Textauszug ->
Sturm stürmt

Um als Profi-Boxweltmeister bekannt werden zu können, hat Adnan Catic sogar seinen Namen geändert

HAMBURG taz ■ Adnan Catic ist ein erfolgreicher Amateurboxer gewesen. Bei den Olympischen Spielen in Sydney stieß er bis ins Viertelfinale vor, im gleichen Jahr erkämpfte er sich den Europameistertitel im Halbmittelgewicht. Doch den damals 21 Jahre alten Leverkusener verband mit dem Familiennamen seiner aus Bosnien eingewanderten Familie kaum mehr als die Unbekanntheit eines beliebigen Amateurboxers. Schnell wurde ihm klar, dass er mit seinem Wechsel ins Profilager nicht nur seine Titel und sein Talent, sondern auch seinen Namen verkaufen muss.

Seit seiner Ankunft im Universum-Boxstall heißt Catic deshalb Sturm. Felix Sturm. Diese Metaphern-Kombination aus Glück und Naturgewalt würde keiner Deckung standhalten können, dachten sich die PR-Füchse der Boxbranche. Es sollte ein Name sein, den sich die Leute merken können. Erste Kostproben davon gab es bereits im September: „Sturm erstürmt WM-Thron“ titelten Zeitungen nach seinem 19. Erfolg im 19. Profikampf. Und was war mit Felix, dem Glücklichen? Dessen Geschichte erzählte sich von ganz allein.

Dateneinträge ->
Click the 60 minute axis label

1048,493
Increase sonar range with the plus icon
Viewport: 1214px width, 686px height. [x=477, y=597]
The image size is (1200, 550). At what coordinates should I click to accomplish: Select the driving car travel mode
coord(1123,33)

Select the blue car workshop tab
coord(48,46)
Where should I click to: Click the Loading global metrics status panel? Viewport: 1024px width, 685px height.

Aufgabenstellung -> Gib aus dem Artikel über Felix Sturm alles von „Seit seiner Ankunft“ bis hinunter zu „von ganz allein.“ wortgetreu aus.

Ergebnis ->
Seit seiner Ankunft im Universum-Boxstall heißt Catic deshalb Sturm. Felix Sturm. Diese Metaphern-Kombination aus Glück und Naturgewalt würde keiner Deckung standhalten können, dachten sich die PR-Füchse der Boxbranche. Es sollte ein Name sein, den sich die Leute merken können. Erste Kostproben davon gab es bereits im September: „Sturm erstürmt WM-Thron“ titelten Zeitungen nach seinem 19. Erfolg im 19. Profikampf. Und was war mit Felix, dem Glücklichen? Dessen Geschichte erzählte sich von ganz allein.